Ulama Dayah Aceh Minta Ada Perbaikan Bank Syariah untuk Mencegah Ketimpangan dengan Isi Qanun LKS
Ulama Dayah Aceh Minta Ada Perbaikan Bank Syari’ah untuk Mencegah Ketimpangan dengan Isi Qanun LKS
Sahabat Rumah Berkah yang dirahmati Allah SWT.
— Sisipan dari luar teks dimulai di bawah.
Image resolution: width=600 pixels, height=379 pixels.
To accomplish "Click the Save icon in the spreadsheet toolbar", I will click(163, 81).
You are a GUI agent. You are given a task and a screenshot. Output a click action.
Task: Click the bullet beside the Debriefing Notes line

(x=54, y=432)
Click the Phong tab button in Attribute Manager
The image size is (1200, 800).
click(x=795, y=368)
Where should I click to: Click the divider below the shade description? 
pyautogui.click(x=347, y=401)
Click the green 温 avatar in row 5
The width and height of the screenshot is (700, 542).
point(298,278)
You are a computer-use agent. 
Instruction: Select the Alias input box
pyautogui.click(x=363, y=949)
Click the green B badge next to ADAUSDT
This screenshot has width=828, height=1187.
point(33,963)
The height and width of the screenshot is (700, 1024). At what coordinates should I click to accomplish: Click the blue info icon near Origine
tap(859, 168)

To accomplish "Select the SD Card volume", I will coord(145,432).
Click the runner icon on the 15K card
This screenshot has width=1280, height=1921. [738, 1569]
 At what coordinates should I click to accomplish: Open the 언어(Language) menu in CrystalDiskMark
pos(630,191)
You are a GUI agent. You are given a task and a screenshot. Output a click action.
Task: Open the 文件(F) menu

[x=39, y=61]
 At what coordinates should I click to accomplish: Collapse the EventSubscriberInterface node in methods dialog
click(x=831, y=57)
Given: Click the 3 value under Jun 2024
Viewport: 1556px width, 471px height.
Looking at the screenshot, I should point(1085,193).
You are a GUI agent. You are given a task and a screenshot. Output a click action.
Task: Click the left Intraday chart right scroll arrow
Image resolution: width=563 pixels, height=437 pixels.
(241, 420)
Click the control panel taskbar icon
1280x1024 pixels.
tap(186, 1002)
Ketua Tim Mubahasah Himpunan Ulama Dayah Aceh (HUDA), Dr. Tgk. Helmi Imran dalam paparannya menyebutkan, berdasarkan temuan ada beberapa hal yang perlu diperbaiki adalah perihal eksistensi Qanun/Pijakan Qanun LKS dimana terjadi ketimpangan antara praktik di lapangan dengan Qanun LKS, dan diharapkan agar praktik bank Syari’ah dapat betul-betul sejalan dengan isi Qanun LKS.
Ada beberapa poin yang dipertanyakan berdasarkan temuan, kata Tgk. Helmi yaitu: Pertama, terkait denda finansial dalam rangka penertiban nasabah yang mengacu kepada fatwa Dewan Syariah Nasional (DSN) MUI No. 17 Tahun 2000 tentang sanksi atas nasabah mampu yang menunda-nunda pembayaran, dimana pada butiran keputusan poin Nomor 5 tertulis: “Sanksi dapat berupa denda sejumlah uang yang besarnya ditentukan atas dasar kesepakatan dan dibuat saat akad ditandatangani," ujarnya dalam siaran pers, Senin (4/12).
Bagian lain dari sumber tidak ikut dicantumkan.